Prior to the pandemic over 1 million Canadians flocked to Cuba seeking sun, sand, and an escape from winter's grip. But time and again, clients would return with the same feedback: the food was bland, forgettable, nothing to write home about. I knew there had to be more to the story. So I packed my bags and set out to experience Cuba on my own terms, determined to find the soulful cuisine I suspected was hiding somewhere beyond the all-inclusive buffet lines.
What I discovered changed everything I thought I knew about Cuban food, and about how to truly experience this remarkable island.
A Week in Casas Particulares
Instead of booking a resort, I spent a week staying in Casas Particulares (Cuban homestays) across three cities: Havana, Viñales, and Trinidad. Each morning, I woke to breakfasts prepared by my hosts, meals that told the story of Cuban home cooking. There was always fresh fruit on the table, including those tiny bananas I quickly became obsessed with, alongside perfectly cooked omelets. What struck me most was how the food tasted so vibrant without heavy spices. Cubans let their fresh ingredients speak for themselves, and when you're eating produce picked that morning, it absolutely does.
During a day trip to Cayo Levisa, I found seaside restaurants serving fresh and delicious seafood. The secret, I realized, isn't that Cuban food lacks flavor. It's that the best of it lives in locally run restaurants and private homes, not in resort kitchens cooking for hundreds of guests. When you eat where Cubans eat, you taste real Cuban cuisine.
Dancing Like I Belonged
In Trinidad, something unexpected happened. I signed up for a salsa dancing lesson, which felt risky for someone who doesn't consider herself particularly coordinated. But our instructor made it feel effortless, breaking down the steps until they clicked. Later that evening, our small group ventured to a local dancing club packed with both visitors and Cuban locals. When a local man asked me to dance, I hesitated. But he was such an incredible lead that within moments, I felt transformed. He actually made me look and feel like I hadn't just learned salsa a few hours earlier. It was pure joy, the kind of travel moment you can't manufacture or find at a poolside dance class.
That night taught me something about Cuba. The locals genuinely want to share their culture with visitors. They're warm, welcoming, and happy to include you in the rhythm of their daily lives.
Practical Wisdom for Future Travelers
One thing every traveler needs to know: Cuba uses the Cuban Peso (CUP), and you can easily exchange Canadian dollars at official CADECA exchange offices upon arrival. However, it's prohibited to leave Cuba with CUP currency. I recommend exchanging any remaining pesos before heading to the airport, as the queues at airport exchange offices can be painfully long.

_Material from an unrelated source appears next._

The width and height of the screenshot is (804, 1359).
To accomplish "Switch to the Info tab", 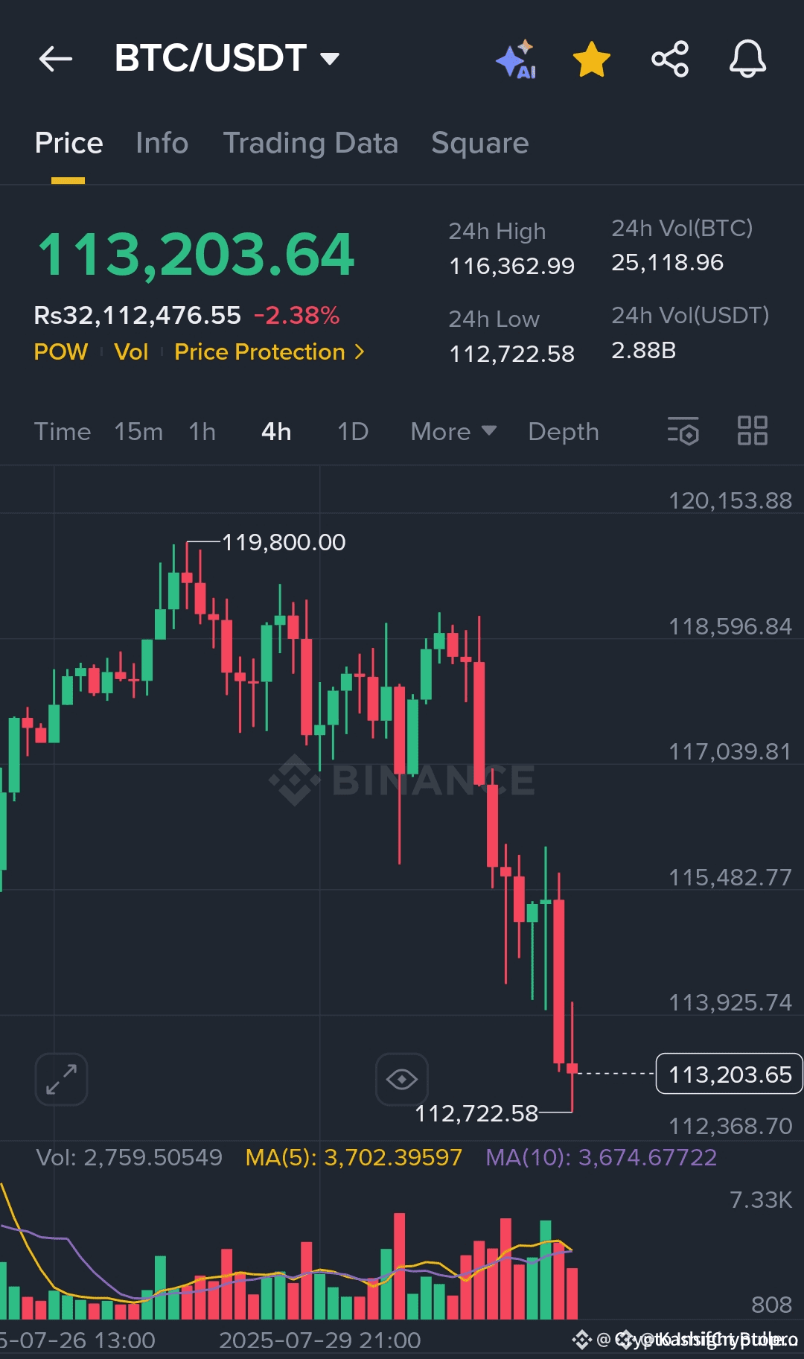I will pyautogui.click(x=162, y=143).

Cuba's tourism industry is evolving rapidly. Recent reforms are revitalizing the island's travel sector, and I predict demand will surge as the destination opens up further. My advice? Book flights early. Direct routes from Canada serve Havana, Varadero, and Holguín, but seats will fill quickly as word spreads.
Who Should Experience Cuba This Way
This style of travel isn't for everyone, and that's okay. If you prefer an all-inclusive experience where you can relax on the beach without venturing far from your resort, that's a perfectly valid vacation. Stick with what brings you joy. But if you crave genuine cultural immersion, if you want to wake up in a Cuban home, learn to dance with locals, and taste food that carries generations of tradition, then partnering with a trusted tour operator for a homestay experience will transform your trip entirely.
I'm already planning my return. Next time, I want to explore Cuba by bicycle, pedaling through the Garden Province of Pinar del Río, past the famous mogotes, and along the Ancón peninsula coastline. The quiet, traffic-free rural roads and friendly locals make it an incredible cycling destination.
Cuba revealed itself to me in ways I never expected, and now I can't wait to help my clients discover it too. The real Cuba is waiting, but in the kitchens, dance floors, and homes of the people who call this island paradise their own.